Consigna dada 1 -
Indica si cada una de las siguientes afirmaciones concuerda con el texto sobre la becerrada en El Escorial. Responde sí o no y cita literalmente las palabras del texto que lo deciden.
(a) El primer becerro tenía poco más de un año de edad.
(b) La niña a la que el matador entregó las orejas tenía el pelo negro.
(c) El becerro quedó convertido en un amasijo ensangrentado después de unos veinte minutos.

Esta tarde fui a una becerrada en el cultísimo pueblo de El Escorial.
El primer becerro, de poco más de un año de edad, dio una vuelta corriendo por la plaza y luego -quizás recordando a su mayoral, en el que confió a lo largo de su breve existencia- se detuvo y observó al torero, con la inocencia que solo los animales son capaces de expresar, y en su mirada se leyó inequívocamente la pregunta: "¿Qué se supone que tenga que hacer aquí?" Seguramente no entendió la sencilla respuesta: Morir" .
No pude evitar ver la similitud del latir de sus músculos adolescentes debajo de su brillante manto negro, con los músculos y el brillante manto negro del perro que había paseado conmigo unas horas antes. . Después de unos interminables veinte minutos, lo que había sido un becerro lleno de vida y ganas de vivir, se había convertido en un amasijo ensangrentado aun latente. No me esperaba una tercera mirada esa tarde, pero, mientras la plaza ovacionaba al valiente matador, alguien le acercó una hermosa niña de unos seis años, bellísima, ataviada con su traje tradicional y su hermosa y brillante cabellera rubia. El matador sonriente y eufórico se arrodilló junto a la cabeza del becerro, cuyos músculos impotentes aun latían suavemente debajo de su brillante manto negro. Le cortó las orejas como si estuviera recogiendo flores y se las entregó a la sonriente niña, instándola a que se las mostrara al público con orgullo.

Registros guardados -
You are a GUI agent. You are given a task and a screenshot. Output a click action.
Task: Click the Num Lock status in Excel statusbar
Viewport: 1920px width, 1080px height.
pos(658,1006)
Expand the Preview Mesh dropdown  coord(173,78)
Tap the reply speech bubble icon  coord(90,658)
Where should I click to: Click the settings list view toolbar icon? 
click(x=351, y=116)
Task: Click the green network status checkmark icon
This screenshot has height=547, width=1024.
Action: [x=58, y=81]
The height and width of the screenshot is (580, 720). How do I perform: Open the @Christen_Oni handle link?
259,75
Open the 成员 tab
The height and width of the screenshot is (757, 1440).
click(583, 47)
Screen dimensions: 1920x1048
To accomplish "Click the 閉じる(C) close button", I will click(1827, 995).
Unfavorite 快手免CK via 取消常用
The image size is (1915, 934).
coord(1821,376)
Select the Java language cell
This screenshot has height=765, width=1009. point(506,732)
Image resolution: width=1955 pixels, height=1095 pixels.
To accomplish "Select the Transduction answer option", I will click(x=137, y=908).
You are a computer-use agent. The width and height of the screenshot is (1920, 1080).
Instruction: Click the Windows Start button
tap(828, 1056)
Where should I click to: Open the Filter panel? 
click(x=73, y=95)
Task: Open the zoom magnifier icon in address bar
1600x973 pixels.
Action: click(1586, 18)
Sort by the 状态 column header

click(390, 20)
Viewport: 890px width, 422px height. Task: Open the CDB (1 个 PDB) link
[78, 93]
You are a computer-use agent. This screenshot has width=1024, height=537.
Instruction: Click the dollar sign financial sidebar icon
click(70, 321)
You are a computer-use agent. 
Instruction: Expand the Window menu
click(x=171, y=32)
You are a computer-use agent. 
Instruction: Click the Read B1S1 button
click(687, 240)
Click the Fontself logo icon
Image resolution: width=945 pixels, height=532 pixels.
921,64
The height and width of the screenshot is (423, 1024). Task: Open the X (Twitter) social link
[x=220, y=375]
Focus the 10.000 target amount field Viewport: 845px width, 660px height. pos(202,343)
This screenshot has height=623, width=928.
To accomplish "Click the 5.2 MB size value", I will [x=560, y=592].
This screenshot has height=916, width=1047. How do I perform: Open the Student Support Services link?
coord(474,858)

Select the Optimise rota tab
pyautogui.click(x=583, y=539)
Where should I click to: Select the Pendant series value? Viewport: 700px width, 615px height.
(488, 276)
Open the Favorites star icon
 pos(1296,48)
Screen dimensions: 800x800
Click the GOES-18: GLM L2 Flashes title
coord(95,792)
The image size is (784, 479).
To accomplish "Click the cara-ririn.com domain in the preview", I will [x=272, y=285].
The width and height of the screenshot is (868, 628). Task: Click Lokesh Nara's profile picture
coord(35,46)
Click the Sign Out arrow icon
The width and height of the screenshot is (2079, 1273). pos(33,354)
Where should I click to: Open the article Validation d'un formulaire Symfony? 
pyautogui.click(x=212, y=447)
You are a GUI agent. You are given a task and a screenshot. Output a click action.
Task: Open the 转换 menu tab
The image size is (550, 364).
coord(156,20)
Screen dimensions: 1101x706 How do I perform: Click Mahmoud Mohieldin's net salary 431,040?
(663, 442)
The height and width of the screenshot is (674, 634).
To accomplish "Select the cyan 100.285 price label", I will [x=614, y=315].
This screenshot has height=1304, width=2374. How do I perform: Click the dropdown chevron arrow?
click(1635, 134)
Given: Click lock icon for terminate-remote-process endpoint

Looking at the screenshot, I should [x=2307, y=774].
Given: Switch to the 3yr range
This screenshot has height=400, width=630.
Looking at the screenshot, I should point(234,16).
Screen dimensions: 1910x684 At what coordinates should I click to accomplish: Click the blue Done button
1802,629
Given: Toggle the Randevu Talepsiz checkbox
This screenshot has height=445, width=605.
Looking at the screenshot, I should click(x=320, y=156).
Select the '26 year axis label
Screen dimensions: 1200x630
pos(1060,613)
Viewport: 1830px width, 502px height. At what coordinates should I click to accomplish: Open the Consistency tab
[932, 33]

Consigna dada 2 -
Reproduce sin cambios las líneas de los registros que van desde su comienzo hasta la línea que contiene "click(x=351, y=116)", ambas incluidas.

Respuesta 1 -
(a) Sí: «El primer becerro, de poco más de un año de edad».
(b) No: «su hermosa y brillante cabellera rubia».
(c) Sí: «Después de unos interminables veinte minutos, lo que había sido un becerro lleno de vida y ganas de vivir, se había convertido en un amasijo ensangrentado aun latente».

Respuesta 2 -
You are a GUI agent. You are given a task and a screenshot. Output a click action.
Task: Click the Num Lock status in Excel statusbar
Viewport: 1920px width, 1080px height.
pos(658,1006)
Expand the Preview Mesh dropdown  coord(173,78)
Tap the reply speech bubble icon  coord(90,658)
Where should I click to: Click the settings list view toolbar icon? 
click(x=351, y=116)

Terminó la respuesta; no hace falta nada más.